My first answer was this:
puts "Portland Code Camp v1.0"
But I decided that probably wasn’t what they weren looking for. But I am reminded of the time I demoed Ruby to Ward Cunninham and he said, "Oh look. Hello World is the right number of lines."
But I digress...
Perhaps something that shows off Ruby method redefinition would be better?
class Float
alias old_to_s to_s
def to_s
return "Portland Code Camp v#{old_to_s}"
end
end
puts 1.0
I kinda like that one, but I don't like that the string "Portland" is embedded in my Float class. No to mention that all Floats now have this problem. Cool? Yes. The right answer? Probably not.

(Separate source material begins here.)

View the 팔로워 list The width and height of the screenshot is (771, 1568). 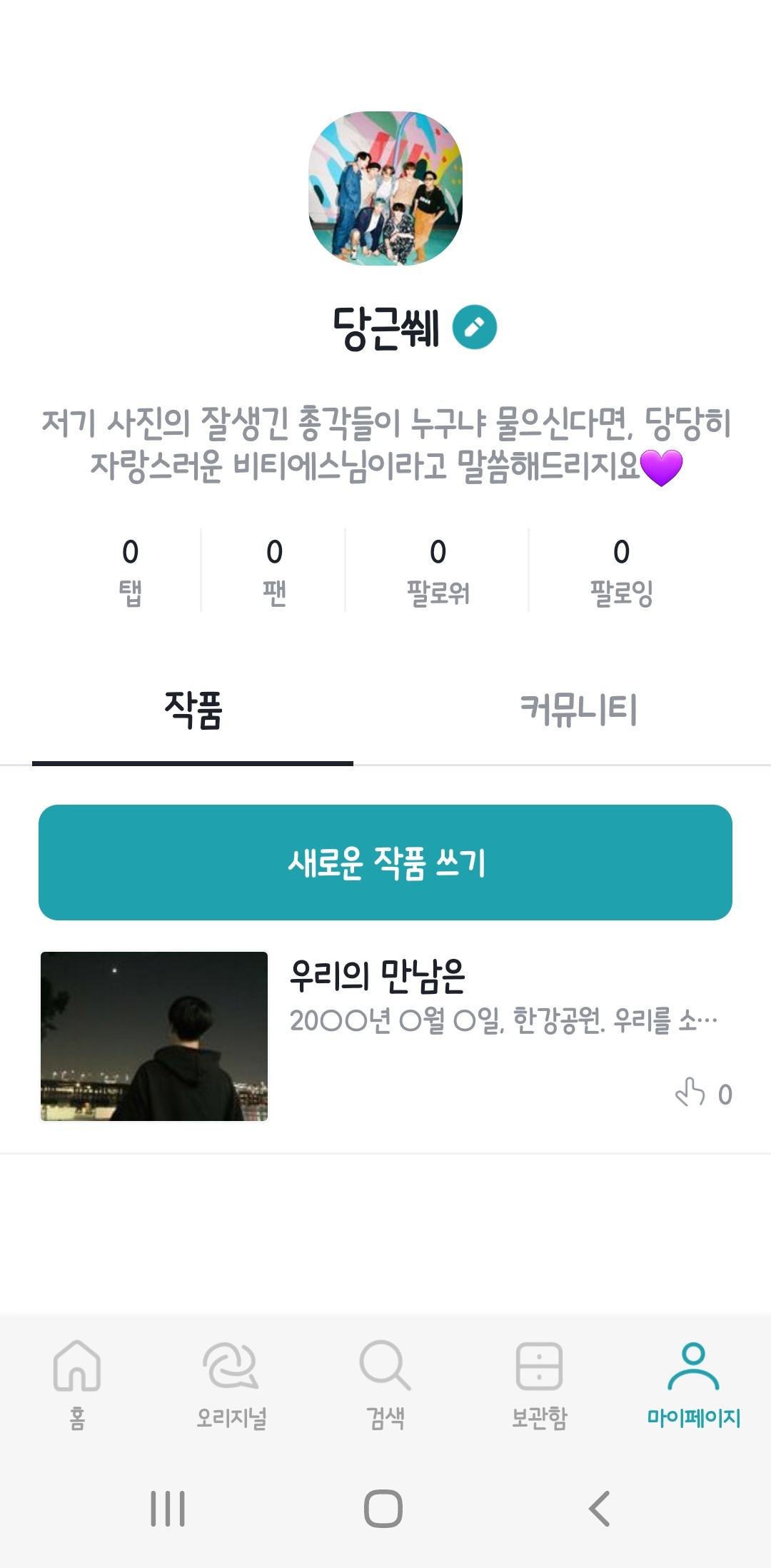pyautogui.click(x=438, y=571)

After playing around with some much nastier ideas, I decided that I wanted my puts line to look something like this:
And, of course, writing this in Ruby was really easy:
class String
def codeCamp(version)
puts "#{to_s} Code Camp v#{version}"
end
end
"Portland".codeCamp(1.0)
However, adding a codeCamp method to all strings in the system is kind of strange (at least as strange as redefining Float#to_s), so I went looking for something else...
And then I remembered that I could just use Ruby's ability to have one method answer all messages sent to the object (think .NET/Java transparent proxy kind of thing only easier):
class CodeCamp
def self.method_missing( name, *args )
puts "#{name.to_s} Code Camp #{args[0]}"
end
end
CodeCamp.Portland(1.0)
Now, that is getting good. But it also has some problems. It doesn't work well with cities like San Fransisco. You could make the city name CamelCase or use an underscore, and then it doesn't really print right.
I really wanted to use CamelCase (aka WikiWord formatting) to do it, but the regex got annoying and let's not forget that the underscore is very Ruby-ish, even if us .NET programmers find it annoying.
So I ended up with this, which I think is my final answer:
class CodeCamp
def self.method_missing( name, *args )
puts "#{name.to_s.sub("_", " ")} Code Camp #{args[0]}"
end
end
CodeCamp.Portland(1.0)
CodeCamp.San_Francisco(1.5)
CodeCamp.Boston(2.0)
Five lines of code. Not bad.
(Of course you could wrap it up in a Community module (namespace), but I just didn't see the point.)